Предрассветные боги
Шрифт:
В глазах молнии, на голове шевелятся змеи, по длинной чернущей рубахе пролетают звезды и тонут в этой мгле.
— Тот, кто назвал себя солнцегривым богом-конем, солгал, — продолжила богиня, ибо, кем ей и быть-то. — Он явился к вам обманом и ныне, повелением истинно солнцегривого Ыбыра отправлен в небытие. Ыбыр разгневался на детей своих, что не распознали лжи и пали к ногам черного дэвэ. Не ждите воинов, ушедших с ним на восход — я покарала их. Не ждите многих других воинов — я покарала их. Не ждите нэкыпа Сэйына — волею Ыбыра его покарал ваш новый нэкып Дэрмэ. Сама смерть говорит вам: не стойте у меня на пути. Черный дэвэ похитил богов — детей солнцегривого, а вы их прятали от Ыбыра. Он послал меня забрать своих детей,
Богиня пропала, а красавица в седле обернулась — в горный проход священного аила скоком ворвался сам Дэрмэ. Новый нэкып волею Ыбыра, наславшего на сакха за грехи саму смерть.

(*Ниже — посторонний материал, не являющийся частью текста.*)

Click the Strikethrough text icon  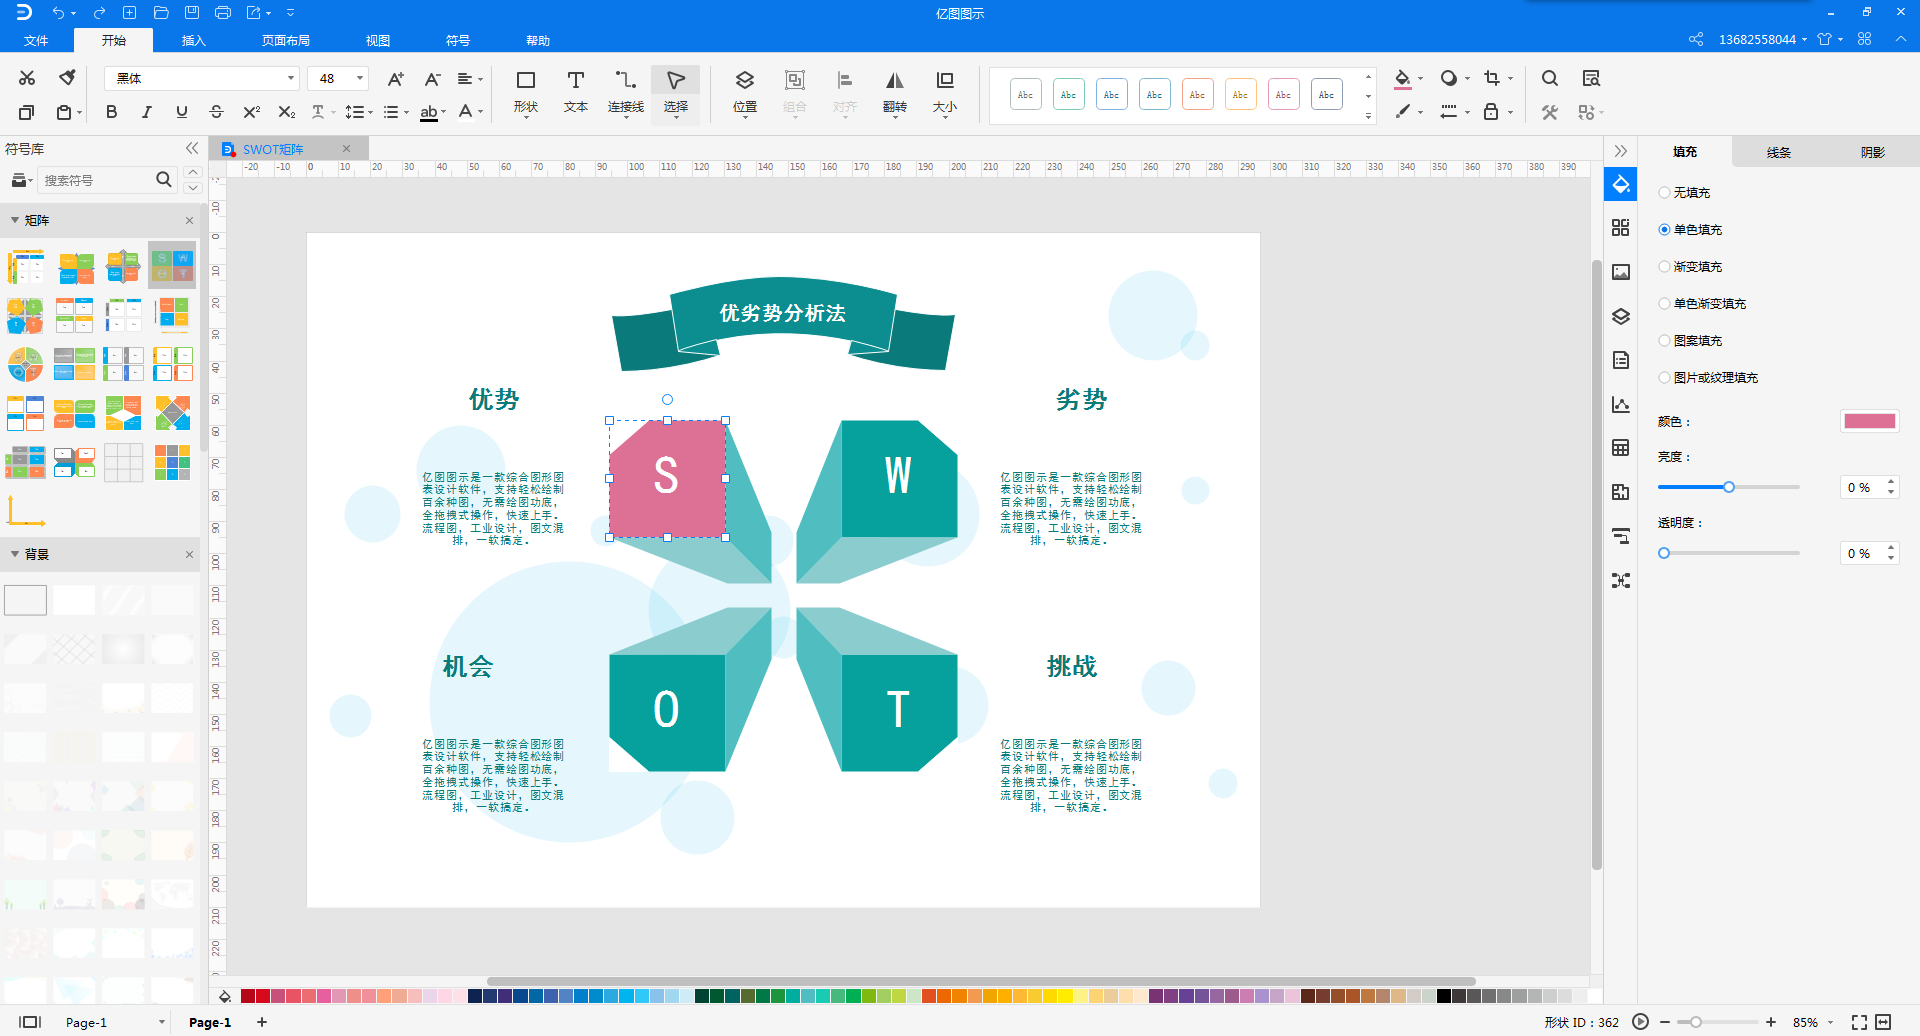216,112
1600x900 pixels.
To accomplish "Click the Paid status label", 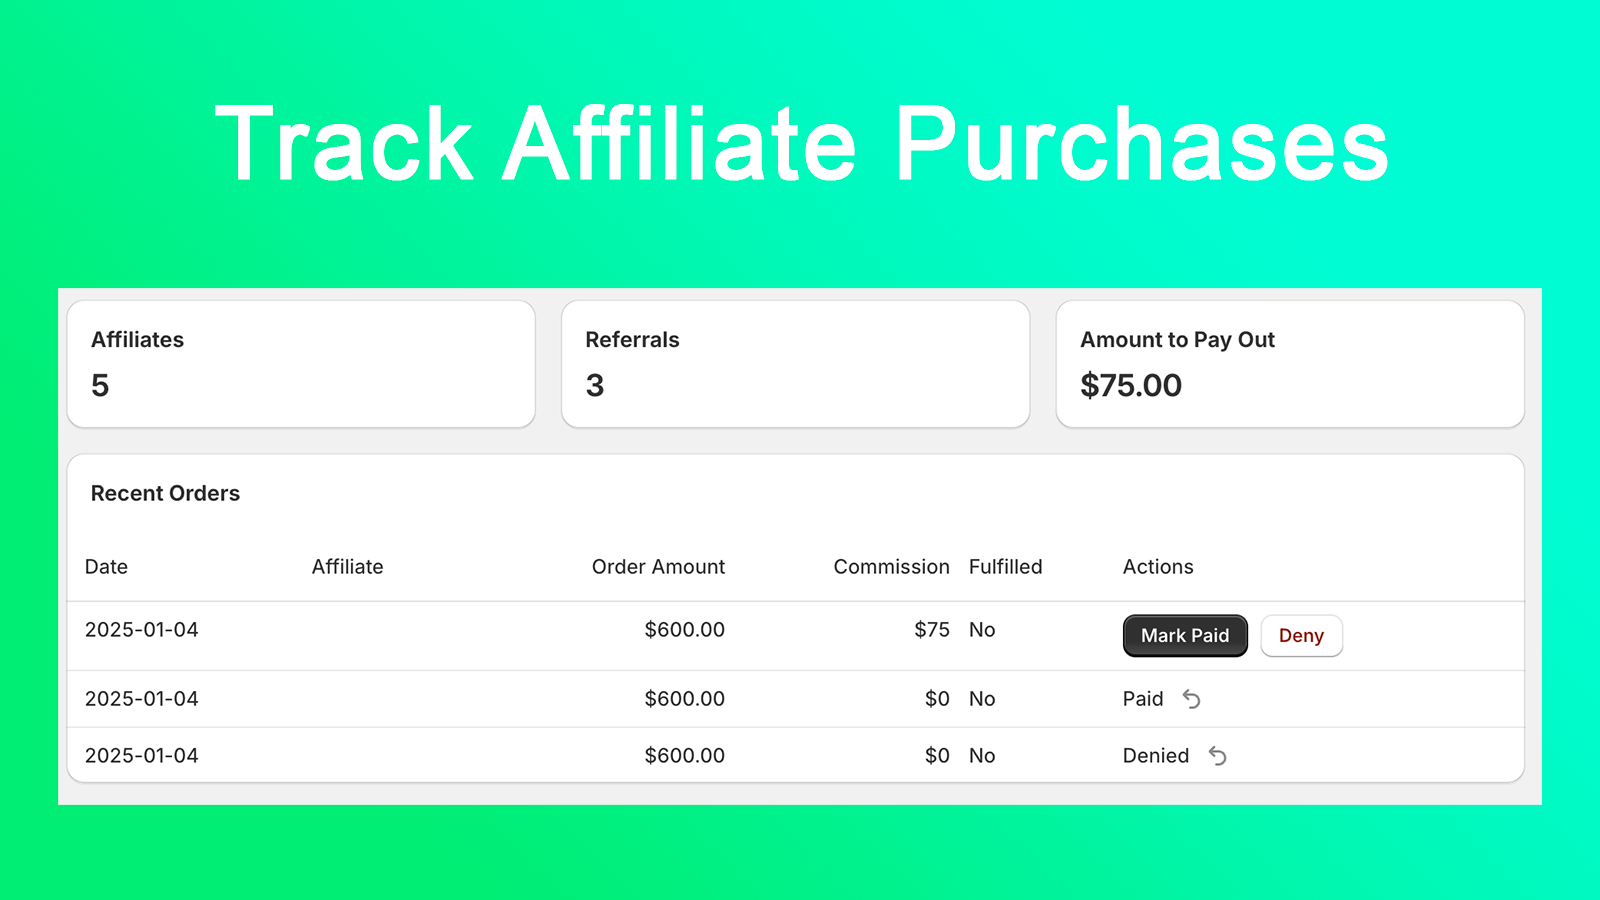I will (x=1143, y=699).
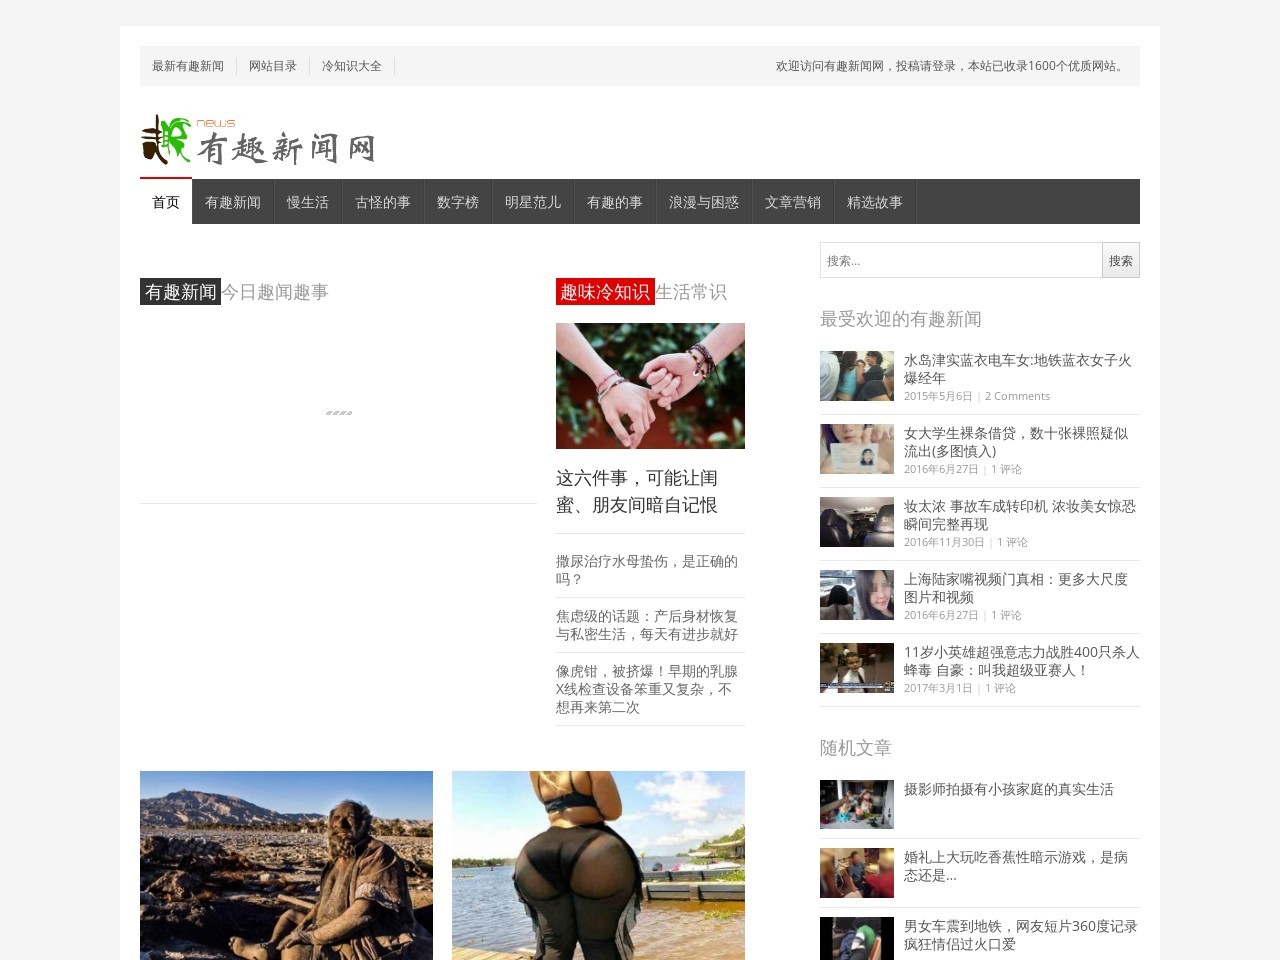Visit the 文章营销 section
This screenshot has height=960, width=1280.
click(x=792, y=201)
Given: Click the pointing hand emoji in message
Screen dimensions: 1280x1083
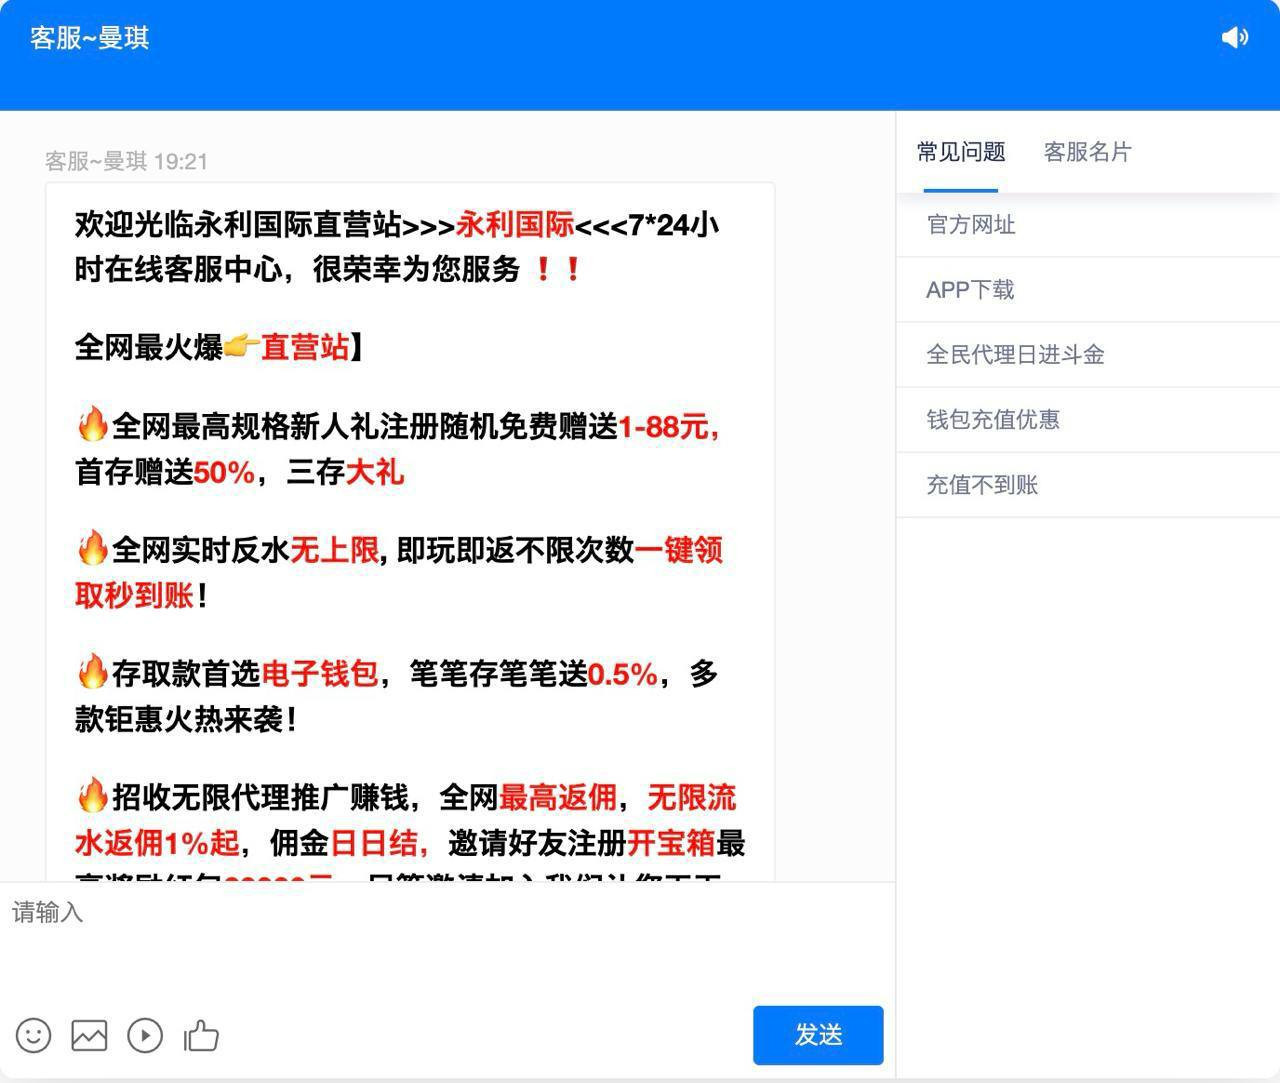Looking at the screenshot, I should (x=241, y=347).
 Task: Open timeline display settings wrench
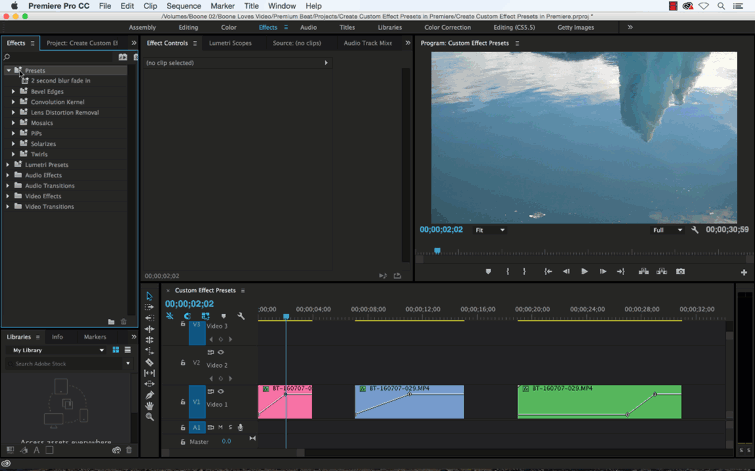tap(241, 316)
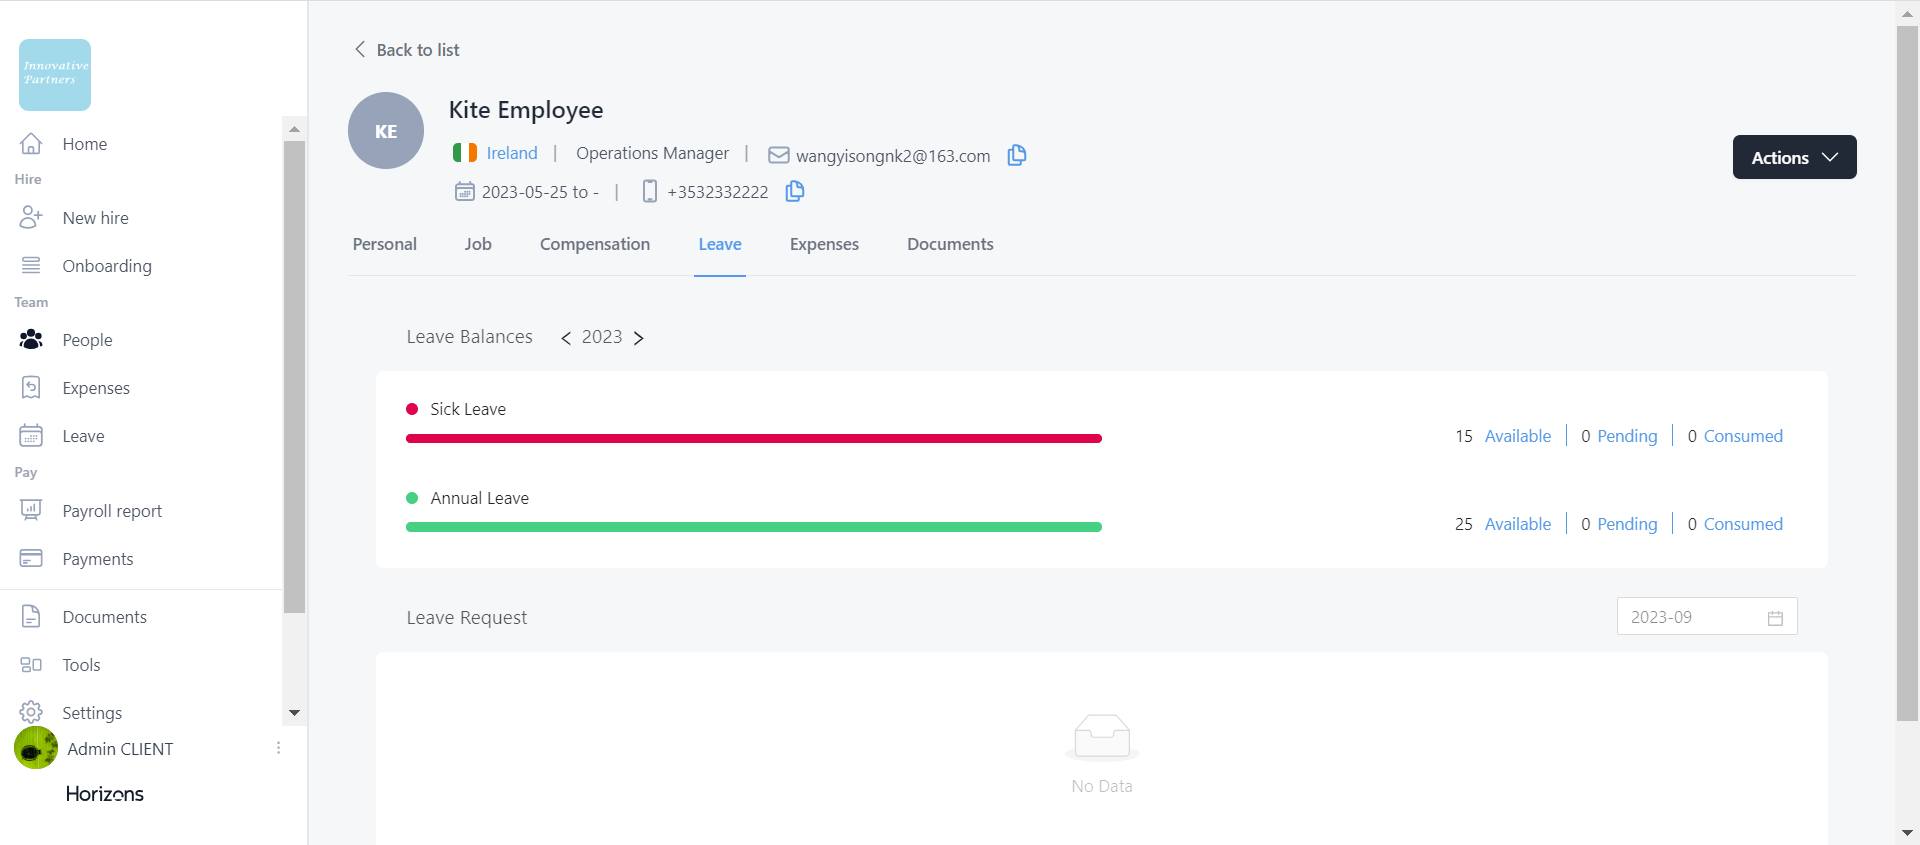The width and height of the screenshot is (1920, 845).
Task: Open Payroll report from sidebar
Action: [111, 511]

— Великая! — спрыгнул наземь он, согнувшись чуть не пополам.
— Дэрмэ, слушай, и не говори потом, что не понял. Я иду к горе, где томятся мои братья. Эркэ Мирас проводит, а ты убирай отсюда своих людей.
— Куда? — не понял он.
— Куда хочешь, — досадливо прихмурилась богиня. — Но, чтобы по аилу никто не шлялся. Коли я кого зацеплю своей силой и уволоку за кромку, пеняй лишь на себя. Из тех воинов, что я уложила, но жизнь покуда не отняла, можешь забрать тот десяток, что встретил меня первым. Они не ведали, против кого восстают, а потому неподсудны. Всех остальных я заберу. Они видели, кто к ним явился, но не отступились от дурных намерений.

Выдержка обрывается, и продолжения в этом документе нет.